At Case Western Reserve University, Glaser wore three hats. He was chairman of the Department of Computing and Information Science, head of the Computer Engineering Division of the School of Engineering, and director of the Jennings Computing Center, which distributed the services of a UNIVAC 1108 campuswide. The center also housed a PDP-10/50 computer for specialized work by the faculty, graduate students, and undergraduate majors in the division and department.
Doing the work of three people, however, was only par for Glaser. It was he who conceived Project LOGOS, the central research program in the information sciences at Case. Project LOGOS was a design project intended to establish and implement the computer-aided design of foolproof, certifiable computer systems that would perform exactly as instructed—no more and no less. No modern, large-scale computer was certifiable in that sense.
While at CWRU Glaser also conceived the Education Engineering Laboratory. The Olin Foundation agreed to equip that laboratory at a cost of $1 million. The laboratory was intended to establish an experimental instructional laboratory that emphasized the use of electronic and computing equipment; provided competitive, computer-umpired gaming in various fields of business, economics, applied research, defense, space, and diplomatic strategies; and facilitated the production of computer-animated film with sound for use at various educational levels and subject-matter segments.
During the last fifteen years of his life, Glaser concerned himself with the development of hardware and software systems capable of directly storing and processing nonnumerical data. He felt that using numerical computing machines to store and process textual and graphical data was a poor solution. To that end, while at CWRU he designed an innovative data storage and compression scheme, which was sold to System Development Corporation. Later he cofounded his own research and development company, Nucleus International, to bring a revolutionary hardware-based relational database system to market.
Elected a member of the National Academy of Engineering in 1977, Glaser was a fellow of the Institute of Electrical and Electronics Engineers and a member of that organization's committees on Cybernetics, Data Acquisition and Transformation, and Computer Systems. For the Defense Science Board, he was chairman of the Technical Panel of its Committee on Computer Security. He served on the U.S. Air Force's Computer Security Committee; as the computer member of the Department of Transportation's Alexander Committee on Traffic Control; as a trustee of Seeing Eye, Inc., the Sensory Aids Foundation, and the Interuniversity Council; and as a member of the National Academy of Sciences' Division of Engineering, Subcommittee on Sensory Aids of the Committee on Prosthetics Research and Development. He also served on the Science Advisory Board of the National Security Agency.

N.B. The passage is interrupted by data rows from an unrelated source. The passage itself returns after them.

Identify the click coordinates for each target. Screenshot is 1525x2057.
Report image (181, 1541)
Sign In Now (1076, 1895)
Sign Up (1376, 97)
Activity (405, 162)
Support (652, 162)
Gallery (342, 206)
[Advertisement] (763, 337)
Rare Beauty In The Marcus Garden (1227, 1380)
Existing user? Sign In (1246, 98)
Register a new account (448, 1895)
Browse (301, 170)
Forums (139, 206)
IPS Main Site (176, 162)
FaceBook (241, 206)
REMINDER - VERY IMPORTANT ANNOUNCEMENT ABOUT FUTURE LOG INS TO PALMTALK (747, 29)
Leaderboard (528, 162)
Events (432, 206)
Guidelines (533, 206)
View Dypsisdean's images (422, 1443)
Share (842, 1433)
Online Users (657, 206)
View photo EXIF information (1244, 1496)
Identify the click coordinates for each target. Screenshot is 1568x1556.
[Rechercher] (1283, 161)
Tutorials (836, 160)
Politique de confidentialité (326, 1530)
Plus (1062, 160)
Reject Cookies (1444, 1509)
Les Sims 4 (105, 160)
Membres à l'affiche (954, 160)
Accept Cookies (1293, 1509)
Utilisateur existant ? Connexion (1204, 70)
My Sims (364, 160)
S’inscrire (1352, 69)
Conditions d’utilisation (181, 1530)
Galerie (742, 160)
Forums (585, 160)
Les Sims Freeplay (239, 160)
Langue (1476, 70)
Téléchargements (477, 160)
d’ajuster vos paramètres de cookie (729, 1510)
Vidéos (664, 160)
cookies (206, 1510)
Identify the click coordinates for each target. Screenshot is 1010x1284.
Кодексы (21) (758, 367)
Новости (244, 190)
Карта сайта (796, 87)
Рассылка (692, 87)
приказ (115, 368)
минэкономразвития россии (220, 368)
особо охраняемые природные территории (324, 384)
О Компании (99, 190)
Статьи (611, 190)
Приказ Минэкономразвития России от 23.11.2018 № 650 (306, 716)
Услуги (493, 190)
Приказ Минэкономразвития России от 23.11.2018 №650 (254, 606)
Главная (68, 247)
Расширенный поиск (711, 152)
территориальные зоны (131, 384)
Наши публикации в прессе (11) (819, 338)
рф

In 1974 Glaser was named Computer Man of the Year by the Data Processing Management Association and in 1980 received an honorary D.Sc. degree from Heriot-Watt University in Edinburgh, Scotland.
Glaser's friends and colleagues considered him a rare system designer/ engineer who understood intimately both hardware and software ideas and exhibited great originality in both. As an engineer he understood great detail without losing an overall perspective of a project's goals. Moreover, he was an excellent judge not only of technical ideas but also of people.